Virtual screening of low molecular weight mushrooms compounds as potential Mdm2 inhibitors.

ABSTRACT

In some human cancer cases, the activity of p53 is inhibited by over-expressed Mdm2. The Mdm2 acts as an ubiquitin ligase, resulting in p53 ubiquitination and subsequent p53 proteasomal degradation. The disruption of the Mdm2-p53 interaction using small-molecule inhibitors is recognized as a promising strategy for anti-cancer drug design. Mushrooms are an important source of powerful compounds with anti-tumour properties. In this study, the first virtual screening of low molecular weight compounds present in mushroom is presented as potential Mdm2 inhibitors. A re-docking and cross-docking method was used to validate the virtual screening protocol.
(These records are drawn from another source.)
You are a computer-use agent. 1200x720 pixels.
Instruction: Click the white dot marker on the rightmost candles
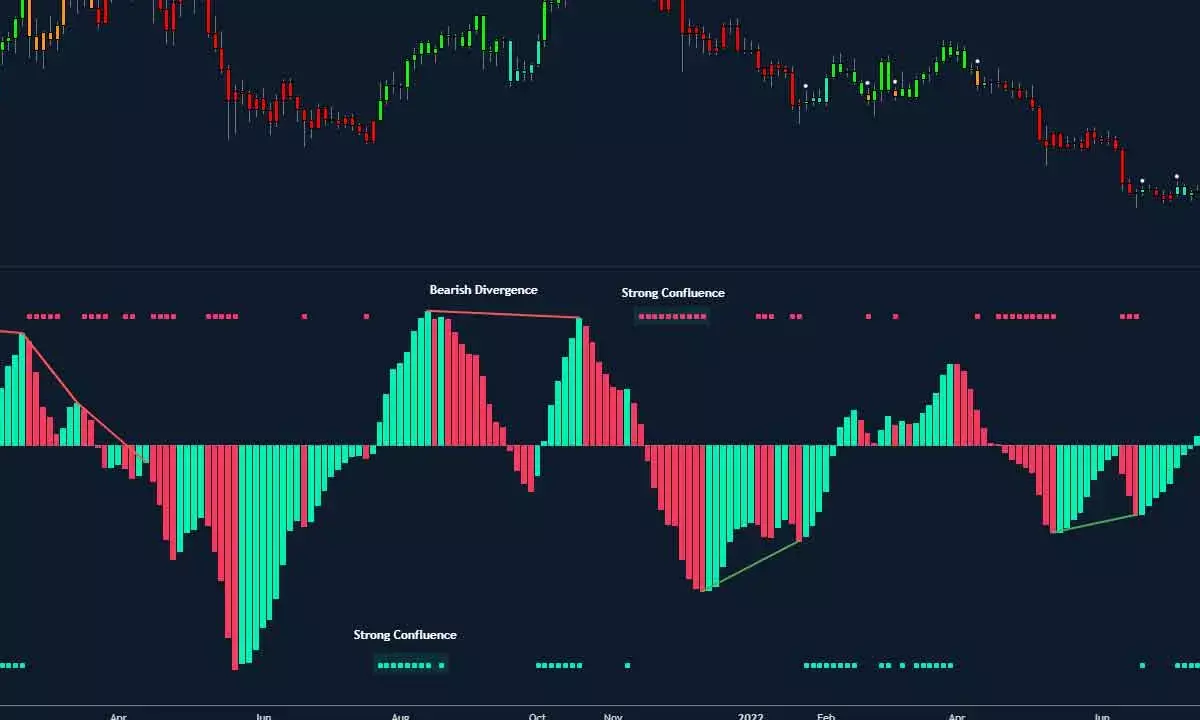(1142, 180)
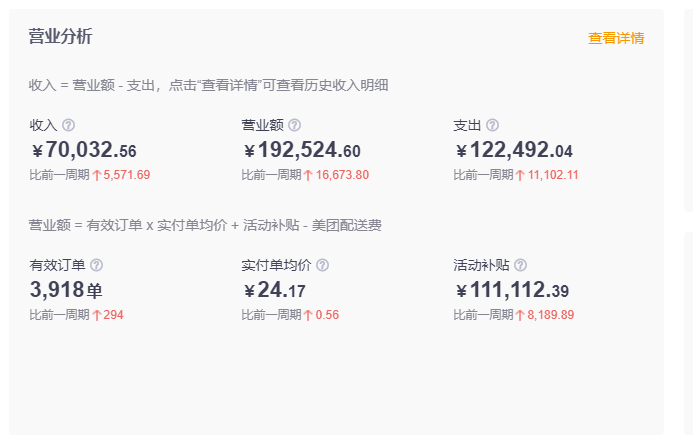This screenshot has width=693, height=442.
Task: Click the red up arrow beside 8,189.89
Action: (520, 315)
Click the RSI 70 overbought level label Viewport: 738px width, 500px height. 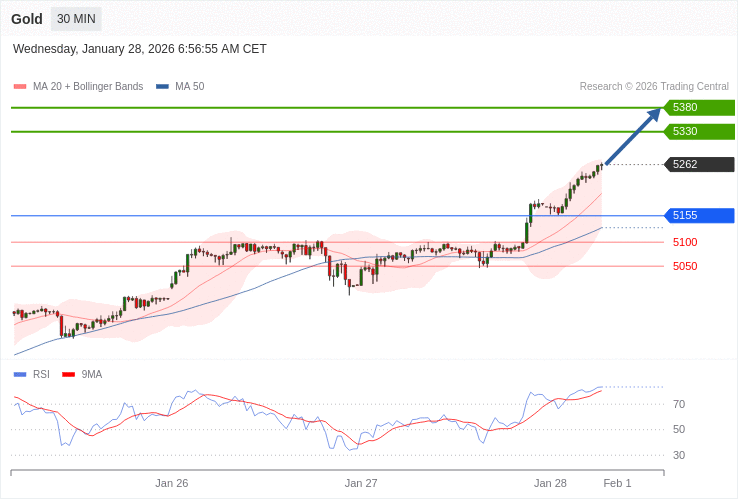(x=679, y=404)
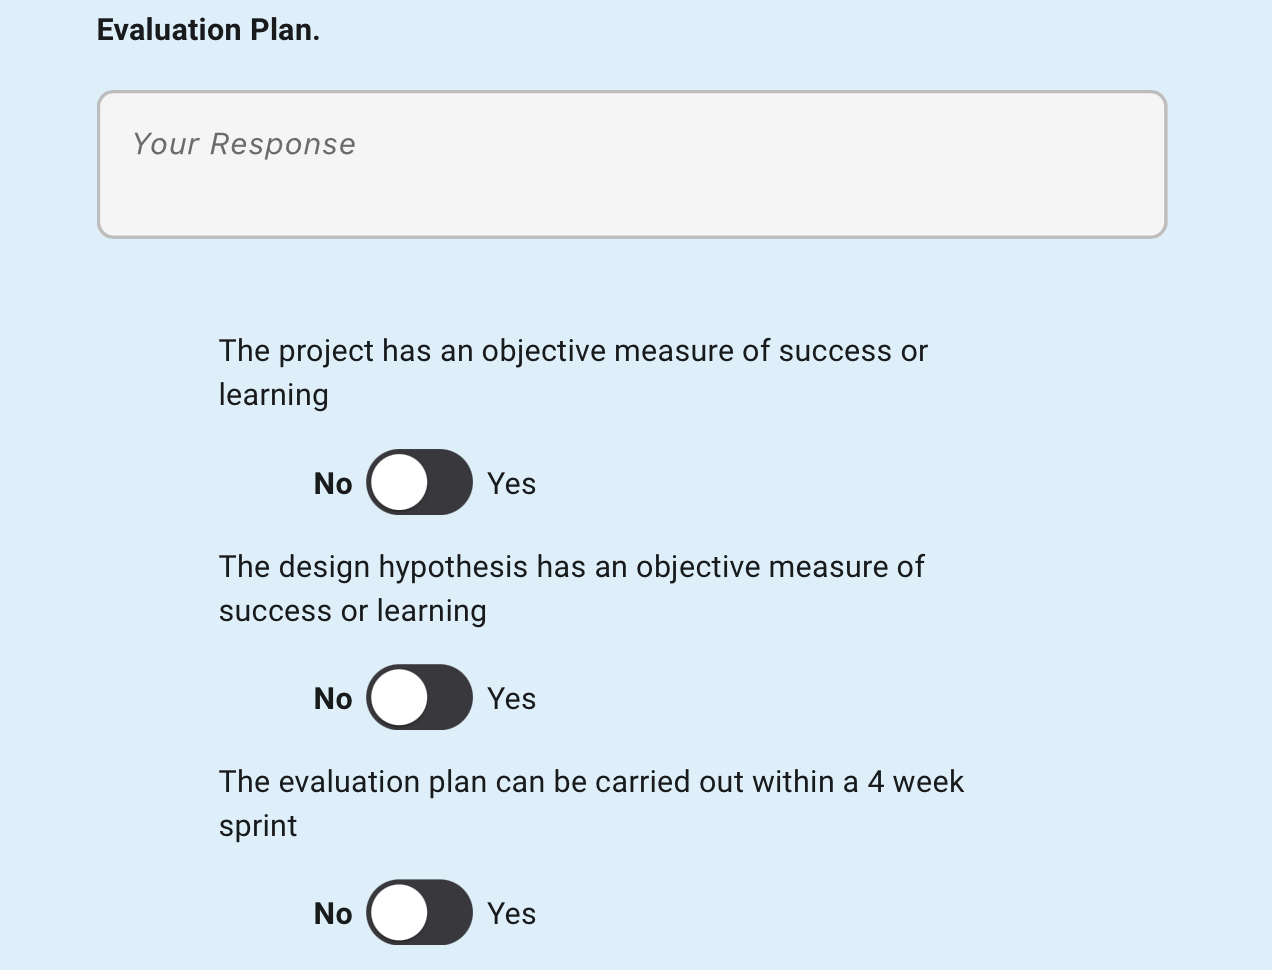Toggle the 4 week sprint switch

[x=420, y=913]
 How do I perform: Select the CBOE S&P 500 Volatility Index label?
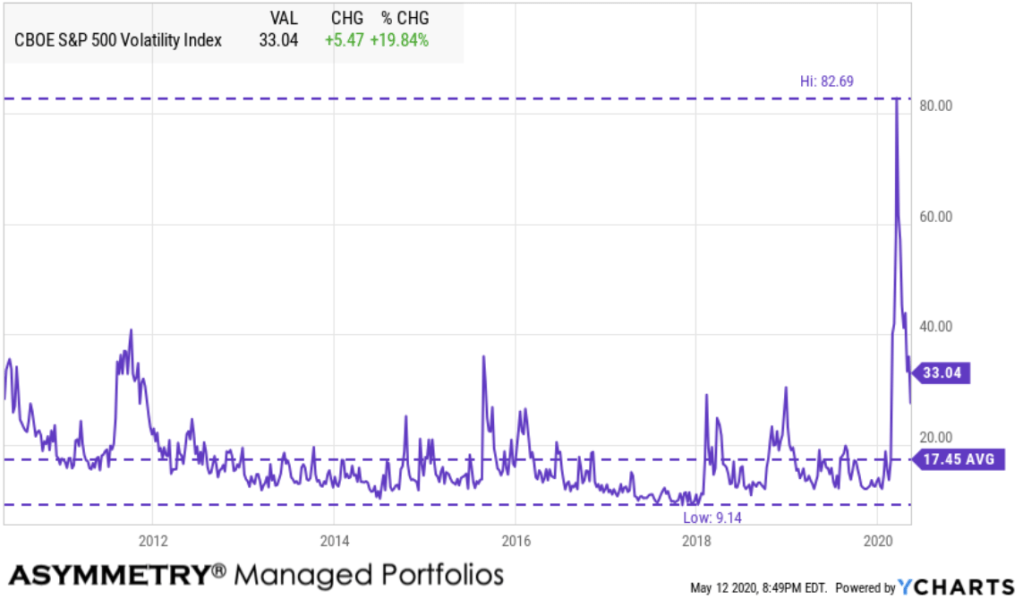(x=118, y=41)
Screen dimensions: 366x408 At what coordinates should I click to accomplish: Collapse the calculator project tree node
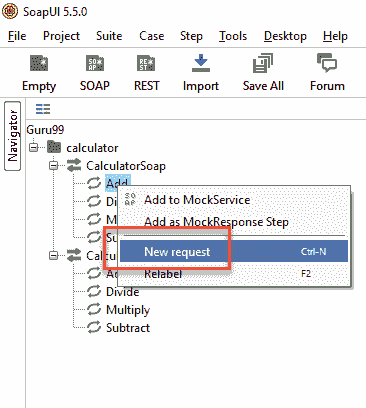pos(33,147)
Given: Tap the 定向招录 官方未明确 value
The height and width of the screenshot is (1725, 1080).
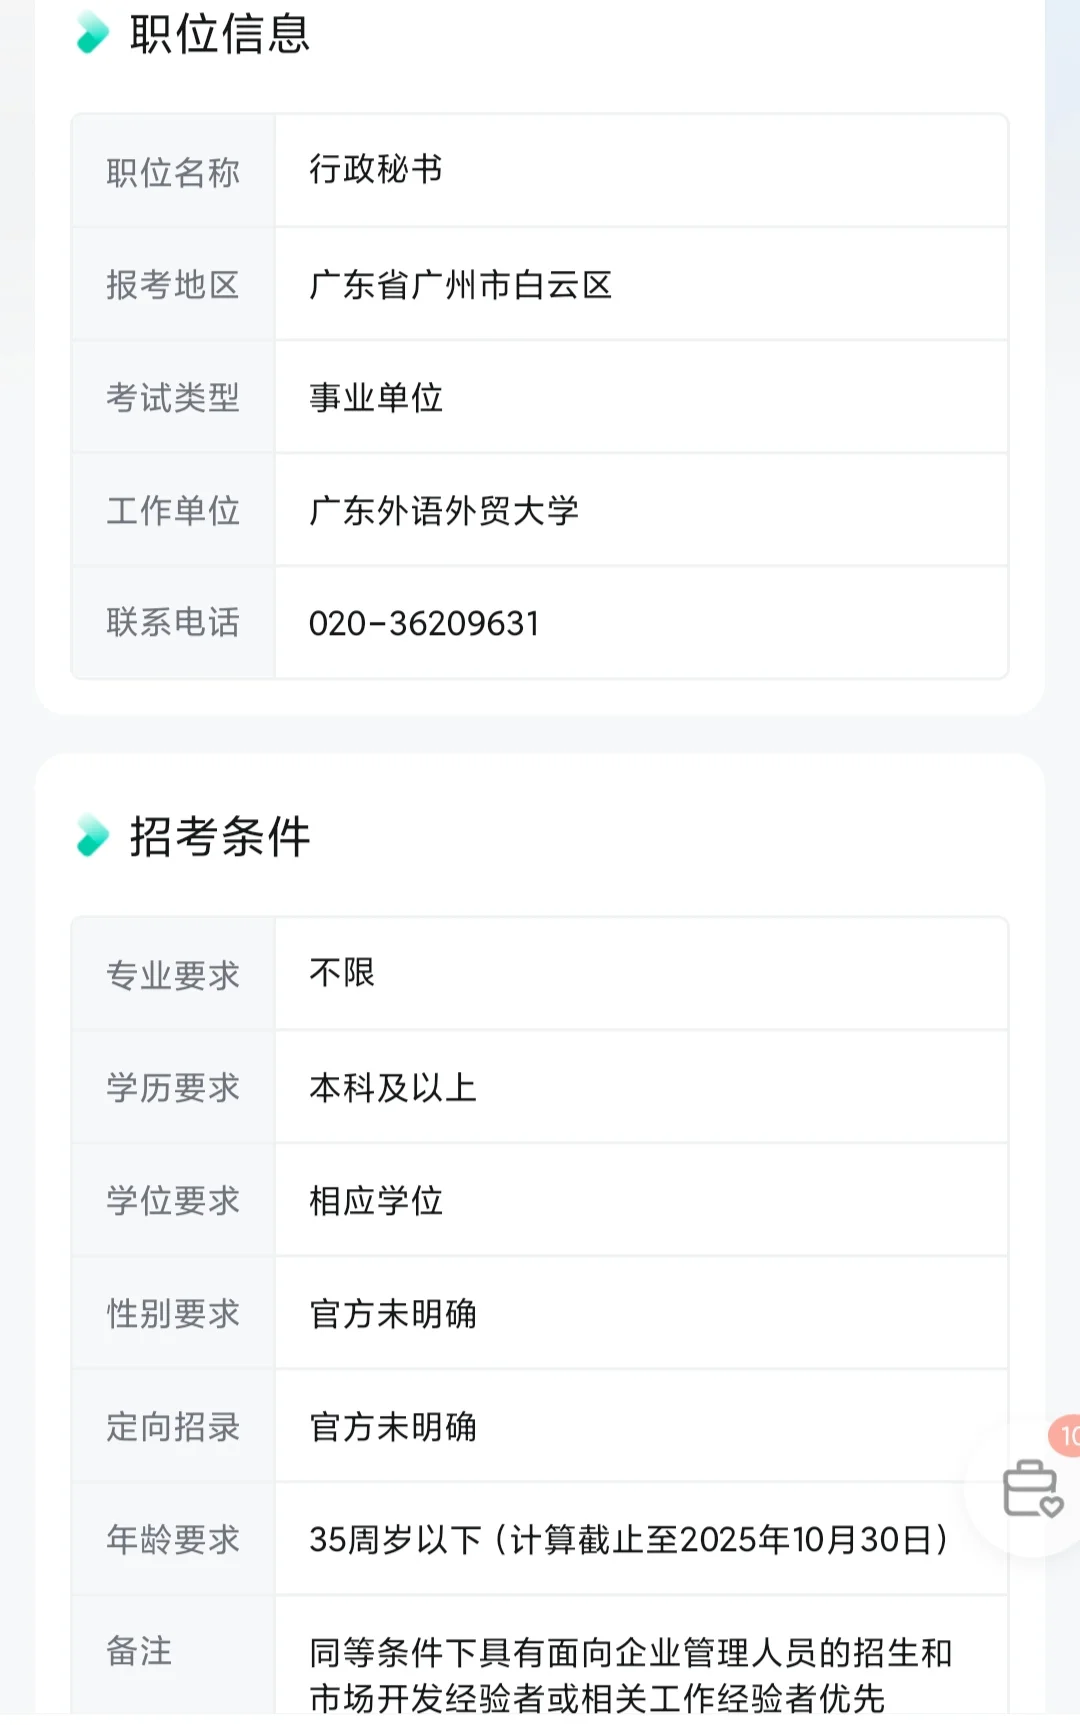Looking at the screenshot, I should point(393,1426).
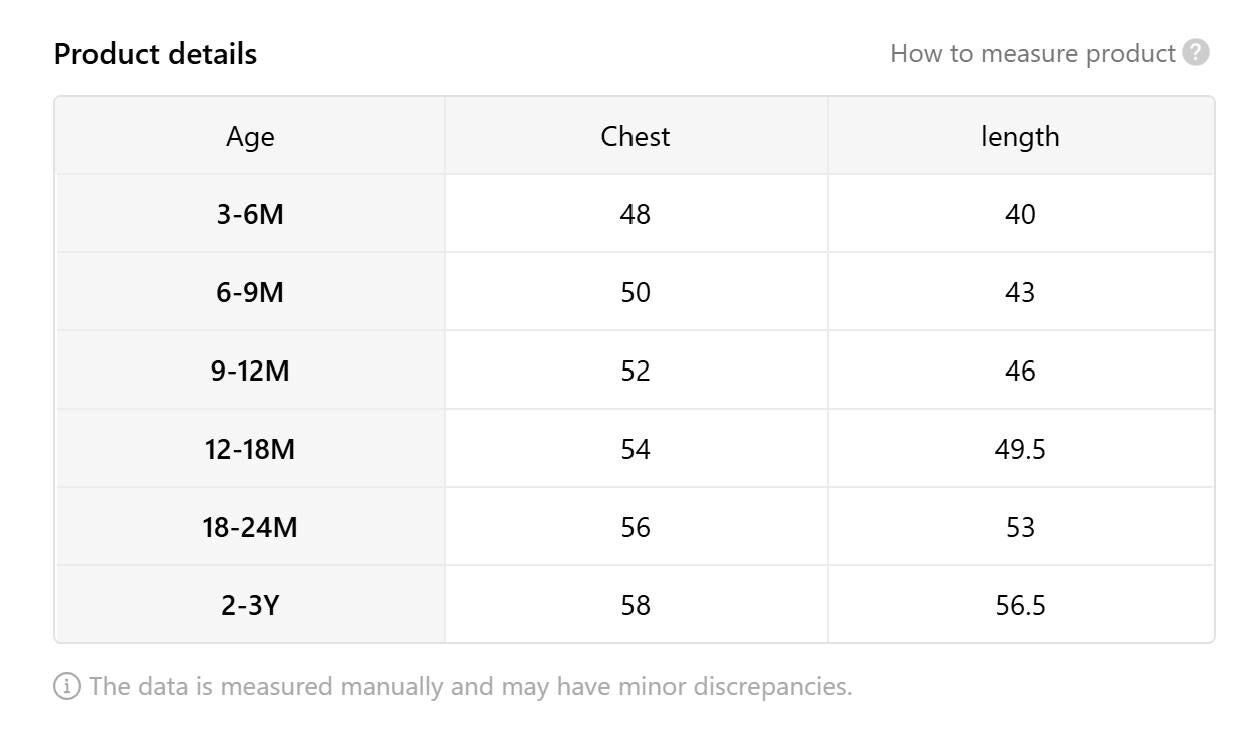Viewport: 1260px width, 736px height.
Task: Click the info icon beside the disclaimer
Action: click(67, 687)
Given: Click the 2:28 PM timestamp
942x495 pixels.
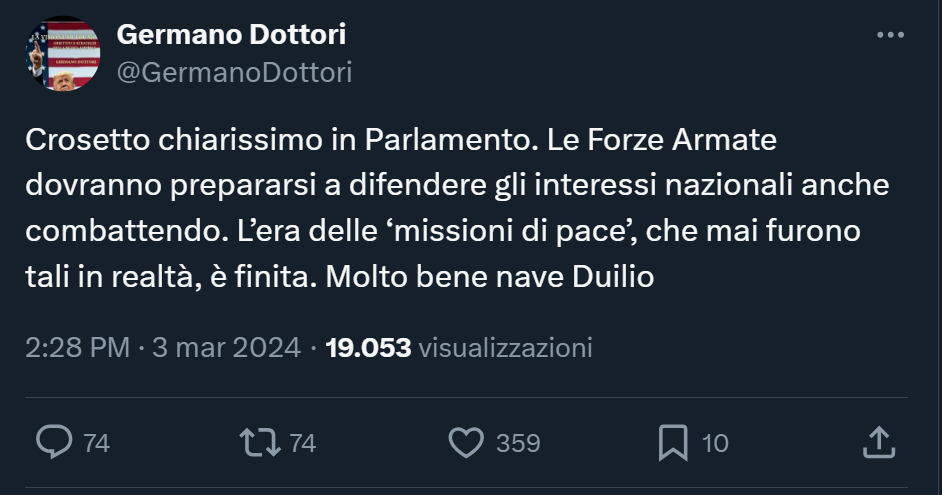Looking at the screenshot, I should (79, 347).
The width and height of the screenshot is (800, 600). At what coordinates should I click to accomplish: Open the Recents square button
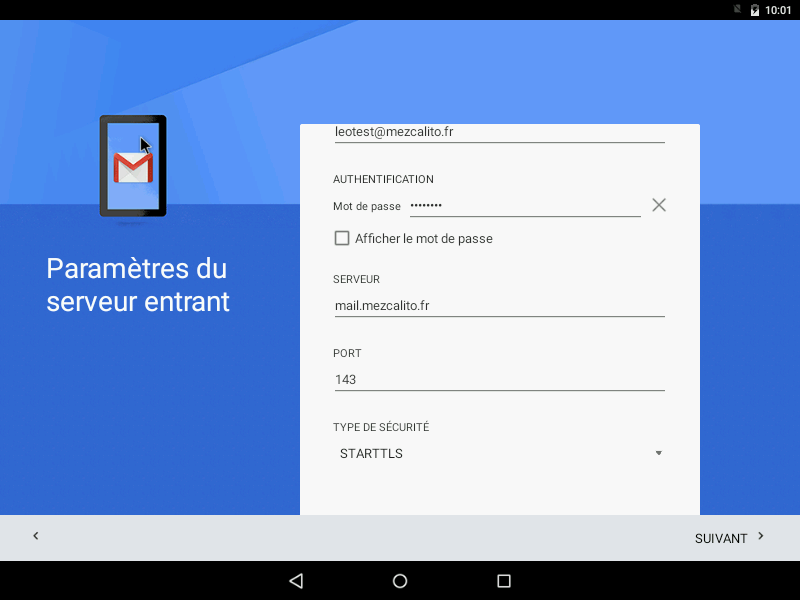(503, 580)
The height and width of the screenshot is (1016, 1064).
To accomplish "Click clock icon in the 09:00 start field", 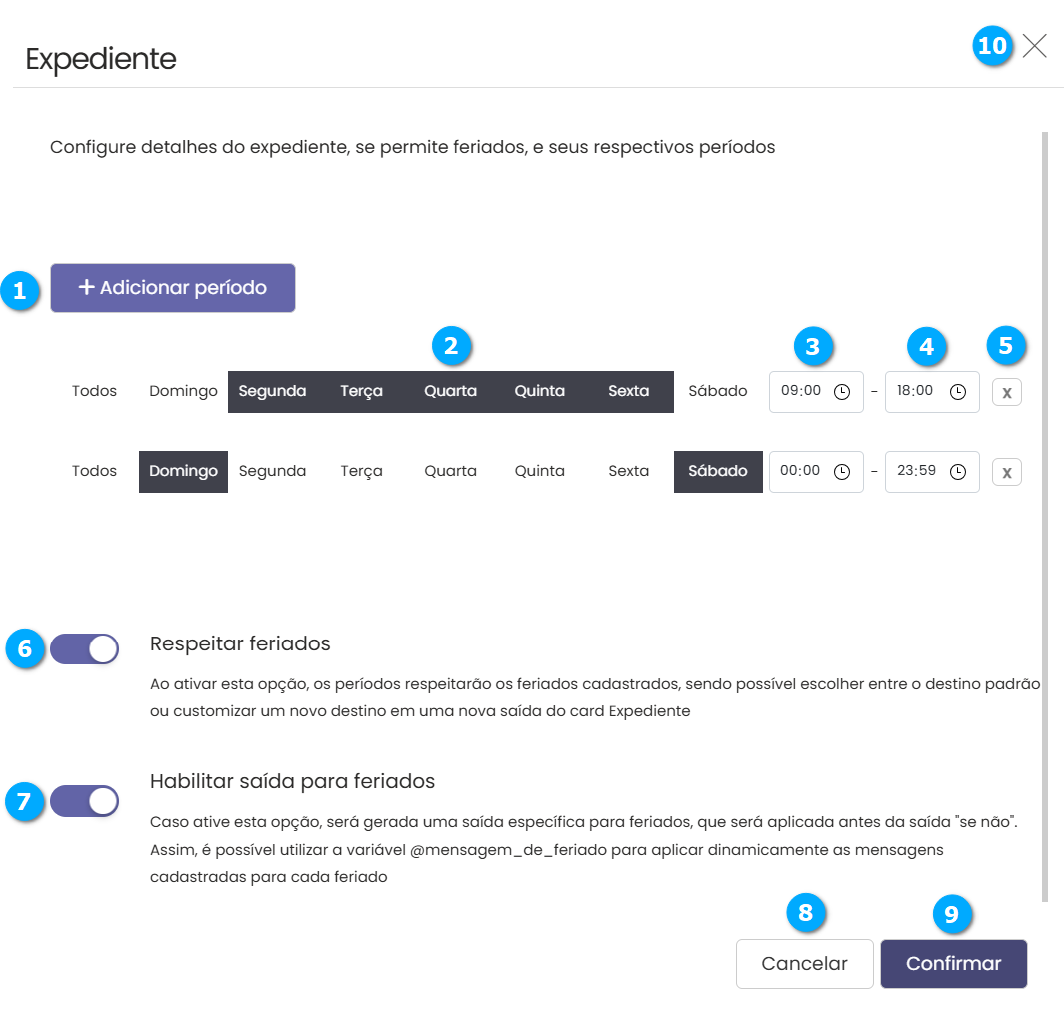I will tap(842, 392).
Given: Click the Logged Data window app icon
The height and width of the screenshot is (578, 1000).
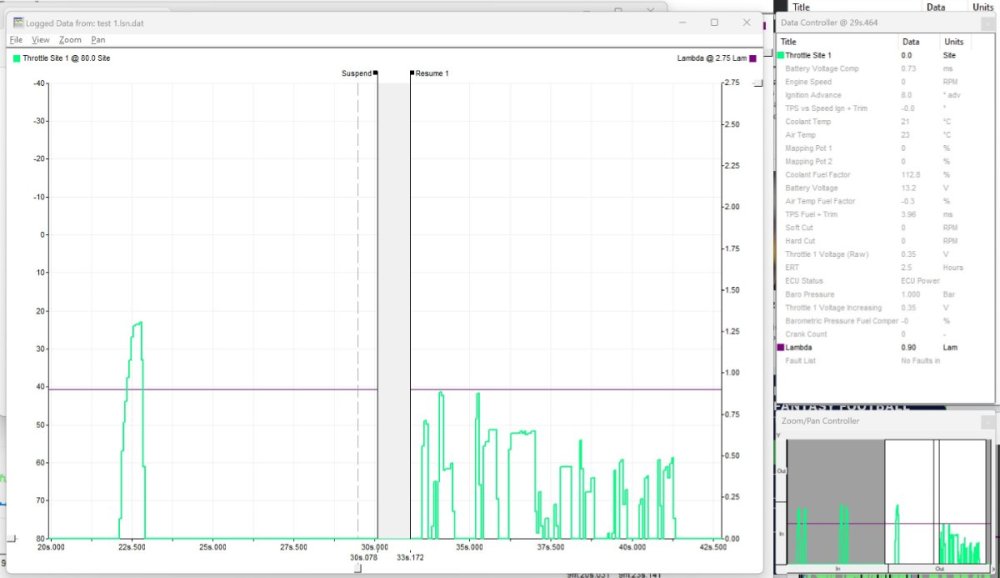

The steroids ganoderic acids X (K(i) = 16nM), Y (K(i) = 22nM) and F (K(i) = 69nM); 5,6-epoxy-24(R)-methylcholesta-7,22-dien-3ß-ol (K(i) = 74nM) and polyporenic acid C (K(i) = 59nM) stand out as the top ranked potential inhibitors of Mdm2. The docking pose of the most promising compounds were carefully analysed and the information provided shows several interesting starting points for further development of Mdm2 inhibitors.